* start *

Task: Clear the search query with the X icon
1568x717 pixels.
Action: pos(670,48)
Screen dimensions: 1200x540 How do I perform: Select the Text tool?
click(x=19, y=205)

* end *

▶ Exercise task:
Tally the lines in the records above that contain the string "dimensions", and reply with the number alone.

▶ Task result:
1